Dr. David Jaffe, Broad Institute
High-quality draft assemblies of large and small genomes from massively parallel DNA sequence data
David B. Jaffe, Iain MacCallum, Sante Gnerre, Dariusz Przybylski, Filipe J. Ribeiro, Joshua N. Burton, Bruce J. Walker, Ted Sharpe, Giles Hall, Terrance P. Shea, Sean Sykes, Aaron M. Berlin, Daniel Aird, Maura Costello, Riza Daza, Louise Williams, Robert Nicol, Andreas Gnirke, Chad Nusbaum, Eric S. Lander
Broad Institute of MIT and Harvard, 320 Charles Street, Cambridge MA 02142
Massively parallel sequencing (MPS) technologies are revolutionizing genomics by making it possible to generate billions of relatively short (~100 base) sequence reads at very low cost. While such data can be readily used for a wide range of biomedical applications, it has proven difficult to use them to generate high-quality de novo assemblies of large, repeat-rich vertebrate genomes. To date, the genome assemblies generated from such data have fallen far short of those obtained with the older (but 1000 times more expensive) capillary-based sequencing approach.

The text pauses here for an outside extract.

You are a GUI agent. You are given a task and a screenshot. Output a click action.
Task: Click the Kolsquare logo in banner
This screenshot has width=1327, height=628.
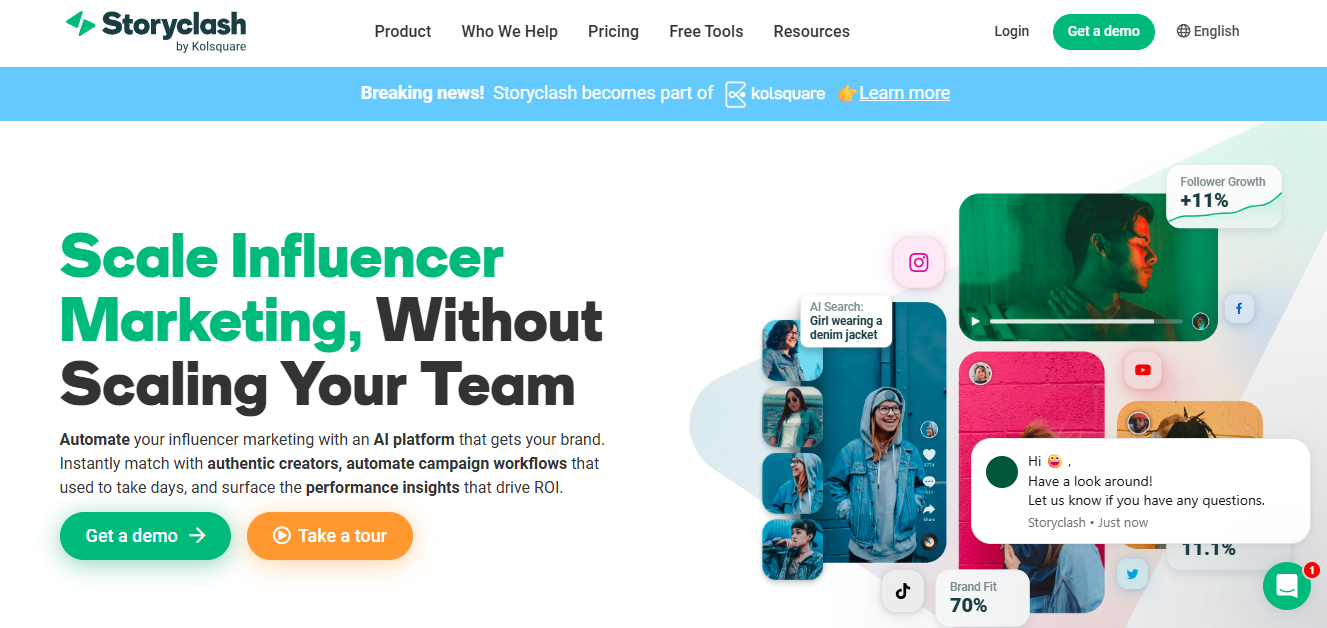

We report the development of a new algorithm for genome assembly, ALLPATHS-LG, and its application to MPS data from fifteen vertebrate genomes, generated on the Illumina platform: human, mouse (B6 and 129), bushbaby, ferret, shrew, ground squirrel, tenrec, stickleback, coelacanth, and five cichlid fish. The resulting draft genome assemblies have good accuracy, short-range contiguity, long-range connectivity and coverage of the genome. In particular, the base accuracy is high (>= 99.95%) and the scaffold sizes (e.g. N50 size = 11.5 Mb for human and 17.4 Mb for mouse) are similar to those obtained with capillary-based sequencing. The combination of new sequencing technology and new computational methods should now make it possible to increase dramatically the de novo sequencing of large genomes.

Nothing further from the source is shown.